Enhanced adhesion between polypropylene and polyamide-6: Role of interfacial nucleation of the beta-crystalline form of polypropylene

We present an investigation of the mechanisms of mechanical reinforcement at interfaces between polypropylene (PP) and polyamide-6 (PA6), associated with the incorporation of a small amount of maleic anhydride functionalized PP (PP-g-MA) which reacts with the NH2 groups of the PA6 to form a copolymer in situ. In a previous study we have demonstrated, for one molecular weight of PP-g-MA, that diblock copolymer molecules were indeed formed at the interface, with an areal density Sigma, controlled by the reaction temperature and the reaction time, and that the measured fracture toughness of the interface scaled as G(c) proportional to Sigma(2), regardless of the reaction temperature, but for similar sample cooling conditions.
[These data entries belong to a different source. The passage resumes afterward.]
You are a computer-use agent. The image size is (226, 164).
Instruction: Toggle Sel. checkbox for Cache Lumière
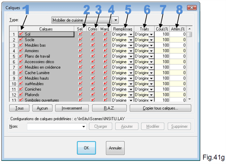pos(81,72)
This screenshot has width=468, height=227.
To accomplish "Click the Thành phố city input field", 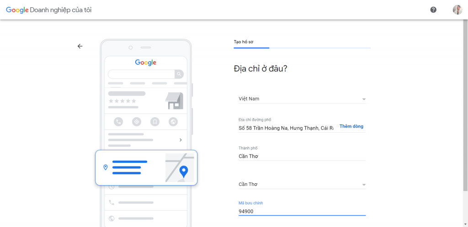I will (x=302, y=156).
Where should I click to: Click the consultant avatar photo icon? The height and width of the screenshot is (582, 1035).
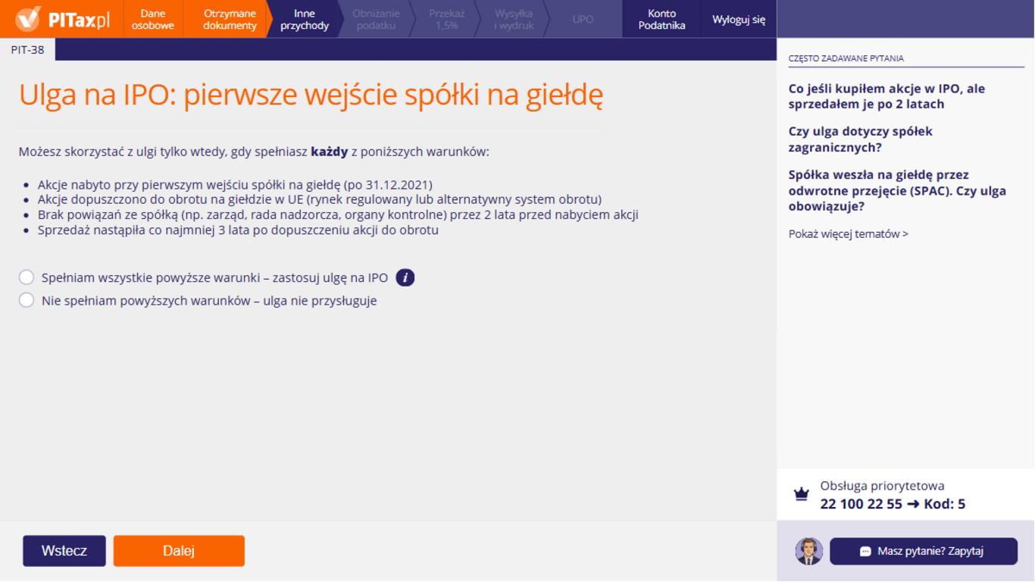[808, 552]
We report here the behavior of the same system for a higher molecular weight PP-g-MA: at a reaction temperature above 220 degrees C, very close to the melting point of the PA6, and above a given Sigma, the measured G(c) becomes 4 times higher than that for reaction temperatures below 220 degrees C, where the observed G, values are identical to what has been measured for the low molecular weight PP-g-MA. G(c) is therefore no longer uniquely dependent on C. Crystallographic analysis on the PP side of the intel face showed a correlation between the presence of the PP beta-phase in the 20 mu m near the interface and a high toughness; this crystalline phase was not present in the samples prepared at T less than or equal to 220 degrees C or with the low molecular weight PP-g-MA which always exhibited a low toughness even for samples prepared above 220 degrees C. It is argued that the presence of this beta phase of the PP is the main factor responsible for the very high fracture toughness, first evidence of the influence of the crystallinity of a semi crystalline polymer on its adhesive properties.